Outside of Swamp Thing-related matters, Durock spent much of his career as a relative unknown. However, he got to play the love interest of two 1980s sex symbols, Adrienne Barbeau in Swamp Thing and Heather Locklear in 1989's Return Of The Swamp Thing. And in Stand By Me, Lardass Hogan projectile vomits blueberry pie directly into Durock's face in the infamous pie eating contest. Durock shuffled off this mortal coil in 2009, but at least he spent some of his time on this ridiculous space rock contributing to wacky 1980s film culture. 

Derek Mears -- Swamp Thing (2019)

Whereas Dick Durock's resume would feel a little light had it not been for his work as Swamp Thing, Derek Mears has dipped his presumably proportionately large toe into the lake of multiple sci-fi/fantasy franchises. Best known as Jason Voorhees from the 2009 Friday The 13th reboot, he's also the in-universe action hero Kickpuncher on Community. Perhaps most pertinently to this list, Derek Mears portrays a character who loses an arm wrestling contest to Mr. C in Twin Peaks: The Return (2017), completing the circle that starts with Ray Wise as Alec Holland in the 1982 Swamp Thing. While it might be easy to assume Derek Mears mostly functions as a stuntman — rather than what we think of as a "real" actor — he does a remarkable job convincing us that Kyle MacLachlan could more than hold his own against him in a test of strength. 

We here at Looper would never disparage the good name of Kyle MacLachlan, but let's be realistic here; Cooper was in his mid-to-late 50s at the time of filming Twin Peaks: The Return. MacLachlan seems like the casually athletic sort, but Mears looks like the sort who rips old phone books in half for fun. 

Jonathan Breck -- Jeepers Creepers (2001)

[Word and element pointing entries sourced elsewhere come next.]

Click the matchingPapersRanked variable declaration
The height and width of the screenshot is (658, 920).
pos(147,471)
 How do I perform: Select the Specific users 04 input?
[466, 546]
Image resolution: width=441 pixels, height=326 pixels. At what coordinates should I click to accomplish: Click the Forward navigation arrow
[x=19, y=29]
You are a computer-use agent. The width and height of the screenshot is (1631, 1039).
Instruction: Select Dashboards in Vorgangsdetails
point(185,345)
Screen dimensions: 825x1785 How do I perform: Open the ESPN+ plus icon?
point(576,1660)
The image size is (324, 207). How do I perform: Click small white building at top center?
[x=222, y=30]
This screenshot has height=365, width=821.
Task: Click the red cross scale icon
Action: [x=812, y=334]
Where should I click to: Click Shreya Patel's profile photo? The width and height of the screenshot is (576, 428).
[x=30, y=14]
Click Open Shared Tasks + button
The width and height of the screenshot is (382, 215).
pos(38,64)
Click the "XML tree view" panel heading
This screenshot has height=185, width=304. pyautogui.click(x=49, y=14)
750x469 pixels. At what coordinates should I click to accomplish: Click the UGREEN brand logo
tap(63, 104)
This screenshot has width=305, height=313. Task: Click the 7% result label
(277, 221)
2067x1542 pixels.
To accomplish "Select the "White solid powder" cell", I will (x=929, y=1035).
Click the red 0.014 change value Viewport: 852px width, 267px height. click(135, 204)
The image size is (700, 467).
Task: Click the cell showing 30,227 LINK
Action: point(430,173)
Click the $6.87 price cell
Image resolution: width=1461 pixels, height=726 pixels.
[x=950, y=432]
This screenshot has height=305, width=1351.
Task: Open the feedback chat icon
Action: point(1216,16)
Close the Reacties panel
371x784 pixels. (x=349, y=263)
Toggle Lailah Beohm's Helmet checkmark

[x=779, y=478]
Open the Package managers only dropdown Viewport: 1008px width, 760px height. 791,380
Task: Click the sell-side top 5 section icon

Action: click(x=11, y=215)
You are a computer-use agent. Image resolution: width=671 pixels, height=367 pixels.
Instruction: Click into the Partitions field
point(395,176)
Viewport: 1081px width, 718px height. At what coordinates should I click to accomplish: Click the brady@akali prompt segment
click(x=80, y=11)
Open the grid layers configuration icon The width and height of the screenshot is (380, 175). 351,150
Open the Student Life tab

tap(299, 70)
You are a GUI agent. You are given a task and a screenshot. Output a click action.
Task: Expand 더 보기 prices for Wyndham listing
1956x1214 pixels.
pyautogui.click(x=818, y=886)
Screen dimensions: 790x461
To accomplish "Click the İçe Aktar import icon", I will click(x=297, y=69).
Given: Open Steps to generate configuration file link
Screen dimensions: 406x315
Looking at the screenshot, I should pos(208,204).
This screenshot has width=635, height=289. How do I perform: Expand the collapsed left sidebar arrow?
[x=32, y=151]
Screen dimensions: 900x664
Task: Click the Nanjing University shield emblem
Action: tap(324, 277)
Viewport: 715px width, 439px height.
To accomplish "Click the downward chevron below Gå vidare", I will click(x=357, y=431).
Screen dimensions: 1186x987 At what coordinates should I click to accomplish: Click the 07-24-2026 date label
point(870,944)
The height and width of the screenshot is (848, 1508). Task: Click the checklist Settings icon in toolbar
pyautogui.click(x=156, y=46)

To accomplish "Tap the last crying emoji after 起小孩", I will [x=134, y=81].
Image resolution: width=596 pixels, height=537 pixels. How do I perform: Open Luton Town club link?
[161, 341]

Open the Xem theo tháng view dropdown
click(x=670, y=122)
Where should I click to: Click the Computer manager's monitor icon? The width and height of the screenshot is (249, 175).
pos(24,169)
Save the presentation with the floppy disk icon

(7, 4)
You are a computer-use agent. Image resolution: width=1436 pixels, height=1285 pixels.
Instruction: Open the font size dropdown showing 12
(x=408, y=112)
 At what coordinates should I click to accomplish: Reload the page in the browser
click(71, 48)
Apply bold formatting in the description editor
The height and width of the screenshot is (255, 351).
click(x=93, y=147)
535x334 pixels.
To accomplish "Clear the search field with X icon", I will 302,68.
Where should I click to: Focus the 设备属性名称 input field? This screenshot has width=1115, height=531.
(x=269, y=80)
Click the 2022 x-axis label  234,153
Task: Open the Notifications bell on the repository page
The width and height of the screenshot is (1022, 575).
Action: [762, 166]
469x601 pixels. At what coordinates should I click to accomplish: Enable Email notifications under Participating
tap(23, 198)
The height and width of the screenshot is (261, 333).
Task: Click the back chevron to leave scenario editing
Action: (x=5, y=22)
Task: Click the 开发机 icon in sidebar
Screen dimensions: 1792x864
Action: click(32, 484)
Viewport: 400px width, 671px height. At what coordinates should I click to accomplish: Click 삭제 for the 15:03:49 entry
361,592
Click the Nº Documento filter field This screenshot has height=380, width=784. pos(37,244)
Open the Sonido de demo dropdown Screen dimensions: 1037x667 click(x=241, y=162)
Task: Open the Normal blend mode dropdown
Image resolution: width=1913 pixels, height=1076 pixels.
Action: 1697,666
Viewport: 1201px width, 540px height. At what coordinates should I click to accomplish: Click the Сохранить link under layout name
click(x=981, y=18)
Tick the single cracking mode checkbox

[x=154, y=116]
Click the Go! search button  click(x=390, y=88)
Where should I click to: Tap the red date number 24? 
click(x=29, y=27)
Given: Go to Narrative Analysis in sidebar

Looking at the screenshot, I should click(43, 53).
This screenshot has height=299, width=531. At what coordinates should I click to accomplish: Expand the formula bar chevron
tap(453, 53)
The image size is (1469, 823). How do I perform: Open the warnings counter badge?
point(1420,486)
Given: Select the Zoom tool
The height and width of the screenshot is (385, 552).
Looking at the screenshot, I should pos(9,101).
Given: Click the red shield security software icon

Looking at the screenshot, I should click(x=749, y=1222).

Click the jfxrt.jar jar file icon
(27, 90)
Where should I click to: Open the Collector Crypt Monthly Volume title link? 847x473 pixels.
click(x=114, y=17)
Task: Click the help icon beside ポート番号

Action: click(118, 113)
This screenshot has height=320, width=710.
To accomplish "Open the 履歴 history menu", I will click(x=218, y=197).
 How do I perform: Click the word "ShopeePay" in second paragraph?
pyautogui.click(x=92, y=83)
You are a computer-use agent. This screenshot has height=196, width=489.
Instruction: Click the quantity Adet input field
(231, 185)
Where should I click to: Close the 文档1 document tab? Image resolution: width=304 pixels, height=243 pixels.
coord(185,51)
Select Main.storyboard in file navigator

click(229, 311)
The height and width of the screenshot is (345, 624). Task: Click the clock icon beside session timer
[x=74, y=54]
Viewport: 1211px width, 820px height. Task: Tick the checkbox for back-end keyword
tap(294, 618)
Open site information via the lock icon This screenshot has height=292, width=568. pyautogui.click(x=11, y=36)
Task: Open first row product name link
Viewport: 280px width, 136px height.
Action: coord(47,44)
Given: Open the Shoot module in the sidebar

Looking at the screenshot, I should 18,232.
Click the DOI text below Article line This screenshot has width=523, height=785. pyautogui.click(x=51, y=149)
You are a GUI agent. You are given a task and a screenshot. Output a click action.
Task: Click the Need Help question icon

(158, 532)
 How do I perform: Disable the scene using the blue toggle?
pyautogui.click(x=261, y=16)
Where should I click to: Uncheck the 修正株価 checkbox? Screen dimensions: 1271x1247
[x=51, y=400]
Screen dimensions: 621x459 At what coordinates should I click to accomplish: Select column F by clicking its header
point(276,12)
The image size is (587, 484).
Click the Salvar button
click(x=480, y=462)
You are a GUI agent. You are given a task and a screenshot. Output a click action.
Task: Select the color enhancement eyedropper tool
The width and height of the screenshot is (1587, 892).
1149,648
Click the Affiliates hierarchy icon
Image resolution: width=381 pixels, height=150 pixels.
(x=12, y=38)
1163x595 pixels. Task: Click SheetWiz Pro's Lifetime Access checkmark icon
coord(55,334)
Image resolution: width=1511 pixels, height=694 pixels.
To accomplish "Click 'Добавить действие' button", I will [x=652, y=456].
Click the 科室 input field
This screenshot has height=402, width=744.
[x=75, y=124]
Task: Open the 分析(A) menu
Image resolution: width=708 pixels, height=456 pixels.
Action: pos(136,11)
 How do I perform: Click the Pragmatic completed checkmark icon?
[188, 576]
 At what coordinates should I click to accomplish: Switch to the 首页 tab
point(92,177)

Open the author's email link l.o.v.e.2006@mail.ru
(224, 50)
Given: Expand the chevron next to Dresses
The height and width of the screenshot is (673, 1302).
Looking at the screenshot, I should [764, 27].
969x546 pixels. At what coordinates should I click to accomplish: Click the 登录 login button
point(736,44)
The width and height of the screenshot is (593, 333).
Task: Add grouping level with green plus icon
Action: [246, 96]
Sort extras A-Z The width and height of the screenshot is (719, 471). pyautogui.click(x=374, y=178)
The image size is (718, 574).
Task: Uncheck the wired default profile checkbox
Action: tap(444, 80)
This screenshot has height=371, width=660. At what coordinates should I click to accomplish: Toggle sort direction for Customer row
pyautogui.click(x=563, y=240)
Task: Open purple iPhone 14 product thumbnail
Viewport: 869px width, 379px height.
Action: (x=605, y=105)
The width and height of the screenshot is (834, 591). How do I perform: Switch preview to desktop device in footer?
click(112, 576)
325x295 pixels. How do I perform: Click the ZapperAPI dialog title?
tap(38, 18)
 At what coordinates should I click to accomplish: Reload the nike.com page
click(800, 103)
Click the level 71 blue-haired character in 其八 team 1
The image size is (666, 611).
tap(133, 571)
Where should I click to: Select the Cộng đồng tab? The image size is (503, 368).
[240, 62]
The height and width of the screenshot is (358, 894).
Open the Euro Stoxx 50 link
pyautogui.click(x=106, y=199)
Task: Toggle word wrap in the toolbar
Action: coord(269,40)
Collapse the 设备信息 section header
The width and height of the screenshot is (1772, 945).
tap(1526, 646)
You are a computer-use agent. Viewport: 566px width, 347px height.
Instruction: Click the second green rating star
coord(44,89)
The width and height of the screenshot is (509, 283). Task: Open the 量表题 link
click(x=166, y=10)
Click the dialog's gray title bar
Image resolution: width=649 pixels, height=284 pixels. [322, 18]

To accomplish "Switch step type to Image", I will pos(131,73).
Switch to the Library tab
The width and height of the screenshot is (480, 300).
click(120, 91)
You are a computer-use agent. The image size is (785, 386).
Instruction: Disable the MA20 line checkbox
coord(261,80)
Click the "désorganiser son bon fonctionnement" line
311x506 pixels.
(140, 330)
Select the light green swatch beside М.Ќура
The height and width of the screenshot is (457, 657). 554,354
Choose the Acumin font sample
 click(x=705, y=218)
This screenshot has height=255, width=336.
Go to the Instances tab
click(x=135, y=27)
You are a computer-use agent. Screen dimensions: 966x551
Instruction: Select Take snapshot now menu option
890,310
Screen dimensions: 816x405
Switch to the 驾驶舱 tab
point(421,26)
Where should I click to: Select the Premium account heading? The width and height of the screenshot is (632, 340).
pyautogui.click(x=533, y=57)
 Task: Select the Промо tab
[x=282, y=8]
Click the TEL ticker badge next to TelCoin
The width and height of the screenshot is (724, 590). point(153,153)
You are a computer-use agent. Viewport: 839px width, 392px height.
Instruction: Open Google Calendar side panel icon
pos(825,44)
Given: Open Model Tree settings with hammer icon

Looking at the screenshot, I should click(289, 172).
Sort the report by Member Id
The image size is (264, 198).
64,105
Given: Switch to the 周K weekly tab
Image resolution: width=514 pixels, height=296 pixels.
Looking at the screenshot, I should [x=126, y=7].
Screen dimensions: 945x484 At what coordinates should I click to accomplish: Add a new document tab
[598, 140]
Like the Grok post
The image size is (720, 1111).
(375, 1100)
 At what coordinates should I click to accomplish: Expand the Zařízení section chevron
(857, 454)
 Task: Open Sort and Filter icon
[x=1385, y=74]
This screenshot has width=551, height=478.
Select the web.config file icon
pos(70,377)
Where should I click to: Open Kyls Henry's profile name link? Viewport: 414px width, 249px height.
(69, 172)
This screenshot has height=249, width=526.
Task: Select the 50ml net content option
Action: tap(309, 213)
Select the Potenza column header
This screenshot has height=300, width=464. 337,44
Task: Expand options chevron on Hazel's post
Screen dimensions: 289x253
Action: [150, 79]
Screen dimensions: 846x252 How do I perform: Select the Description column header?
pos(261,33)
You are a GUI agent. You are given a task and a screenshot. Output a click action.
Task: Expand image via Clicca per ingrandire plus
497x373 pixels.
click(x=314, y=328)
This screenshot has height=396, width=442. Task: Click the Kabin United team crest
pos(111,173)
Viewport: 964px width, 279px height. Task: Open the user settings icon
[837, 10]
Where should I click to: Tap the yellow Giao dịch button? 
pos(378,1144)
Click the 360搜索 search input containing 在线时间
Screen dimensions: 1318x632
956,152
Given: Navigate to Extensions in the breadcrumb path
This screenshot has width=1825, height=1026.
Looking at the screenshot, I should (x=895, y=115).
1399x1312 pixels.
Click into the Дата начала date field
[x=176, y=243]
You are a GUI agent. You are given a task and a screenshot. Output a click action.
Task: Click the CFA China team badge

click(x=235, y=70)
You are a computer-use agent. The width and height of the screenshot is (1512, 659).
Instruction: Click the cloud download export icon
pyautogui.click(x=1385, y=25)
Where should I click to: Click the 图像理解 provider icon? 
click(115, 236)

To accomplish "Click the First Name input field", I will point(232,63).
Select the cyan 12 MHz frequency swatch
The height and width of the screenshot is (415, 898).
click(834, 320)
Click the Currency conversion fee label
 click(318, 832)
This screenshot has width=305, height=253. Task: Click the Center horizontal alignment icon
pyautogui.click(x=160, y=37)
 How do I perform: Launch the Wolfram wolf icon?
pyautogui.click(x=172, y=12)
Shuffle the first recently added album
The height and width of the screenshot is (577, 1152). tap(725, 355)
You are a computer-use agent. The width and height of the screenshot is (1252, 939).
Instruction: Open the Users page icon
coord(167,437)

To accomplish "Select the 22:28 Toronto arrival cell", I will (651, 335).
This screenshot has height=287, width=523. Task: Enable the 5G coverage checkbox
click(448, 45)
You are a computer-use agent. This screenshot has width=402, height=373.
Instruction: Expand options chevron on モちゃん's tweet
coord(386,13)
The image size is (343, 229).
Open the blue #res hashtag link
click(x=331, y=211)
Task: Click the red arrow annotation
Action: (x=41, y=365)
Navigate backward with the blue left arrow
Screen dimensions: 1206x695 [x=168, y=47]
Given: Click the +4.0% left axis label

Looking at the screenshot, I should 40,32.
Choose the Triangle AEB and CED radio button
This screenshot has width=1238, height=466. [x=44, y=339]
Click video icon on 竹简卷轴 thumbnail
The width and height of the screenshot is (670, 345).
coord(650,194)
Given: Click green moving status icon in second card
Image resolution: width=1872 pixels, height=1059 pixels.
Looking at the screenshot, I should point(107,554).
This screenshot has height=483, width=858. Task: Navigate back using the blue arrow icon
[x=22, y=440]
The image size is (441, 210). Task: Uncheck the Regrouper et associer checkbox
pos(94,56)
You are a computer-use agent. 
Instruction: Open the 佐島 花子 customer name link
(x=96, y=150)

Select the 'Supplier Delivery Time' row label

If the self-aware horror movie trend of the '90s went into a thrashing spasm before it broke its own neck and died, then that spasm should be named "the Jeepers Creepers franchise." Sure, the three films are derivative, silly, and so instantly dated that they would never exist if Scream (1996), I Know What You Did Last Summer (1997), and Final Destination (2000) hadn't been hits of varying degrees.  All that said, if we were to take the script from the first Jeepers Creepers – in which a supernatural murder monster menaces a brother and sister on a road trip — rewrite it, change a few details, and hire a better director, then suddenly it's basically The Babadook and everybody loves it.  

Known principally for his role as The Creeper in all three films, Jonathan Breck certainly won't be remembered as his era's De Niro, or even his era's Robert Englund. However, he does play a small part in Oliver Stone's W. (2008), and another role in Spy Kids 4-D: All The Time In The World (2011). So when his grandkids ask about his acting days, he can tell them he worked with Oliver Stone and Robert Rodriguez, and only mention Jeepers Creepers if he feels like it.